▶ [Information shown]

━━━━━━━━━━━━━━━━━━━━━━━━━━━━━━

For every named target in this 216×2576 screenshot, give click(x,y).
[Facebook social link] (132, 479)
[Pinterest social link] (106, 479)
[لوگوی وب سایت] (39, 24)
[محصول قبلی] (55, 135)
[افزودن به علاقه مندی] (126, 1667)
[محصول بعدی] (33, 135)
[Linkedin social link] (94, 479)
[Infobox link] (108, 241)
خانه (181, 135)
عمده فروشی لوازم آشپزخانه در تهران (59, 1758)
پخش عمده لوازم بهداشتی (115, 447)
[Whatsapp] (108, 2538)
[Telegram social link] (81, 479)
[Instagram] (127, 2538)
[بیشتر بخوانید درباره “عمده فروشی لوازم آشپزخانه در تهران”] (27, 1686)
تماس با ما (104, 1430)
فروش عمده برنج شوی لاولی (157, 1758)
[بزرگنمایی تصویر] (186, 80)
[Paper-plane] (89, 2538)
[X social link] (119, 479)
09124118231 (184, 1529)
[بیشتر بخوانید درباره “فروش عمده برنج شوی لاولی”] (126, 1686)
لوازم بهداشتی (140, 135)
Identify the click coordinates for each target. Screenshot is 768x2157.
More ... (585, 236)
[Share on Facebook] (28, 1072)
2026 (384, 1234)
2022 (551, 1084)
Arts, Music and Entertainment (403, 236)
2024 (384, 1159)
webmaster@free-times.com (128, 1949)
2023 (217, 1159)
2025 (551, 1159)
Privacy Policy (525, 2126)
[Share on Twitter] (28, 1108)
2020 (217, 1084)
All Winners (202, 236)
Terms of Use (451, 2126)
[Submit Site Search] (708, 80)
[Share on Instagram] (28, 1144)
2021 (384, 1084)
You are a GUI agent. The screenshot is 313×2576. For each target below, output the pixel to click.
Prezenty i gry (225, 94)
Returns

━━━━━━━━━━━━━━━━━━━━━━━━━━━━━━

▶ [Problem details]
Would you retype the lines above from the one with "لوازم بهداشتی (140, 135)" down to the one with "2020 (217, 1084)", word for word, both ends included and no other lines?

▶ [Output for this task]
لوازم بهداشتی (140, 135)
Identify the click coordinates for each target. Screenshot is 768x2157.
More ... (585, 236)
[Share on Facebook] (28, 1072)
2026 (384, 1234)
2022 (551, 1084)
Arts, Music and Entertainment (403, 236)
2024 (384, 1159)
webmaster@free-times.com (128, 1949)
2023 (217, 1159)
2025 (551, 1159)
Privacy Policy (525, 2126)
[Share on Twitter] (28, 1108)
2020 (217, 1084)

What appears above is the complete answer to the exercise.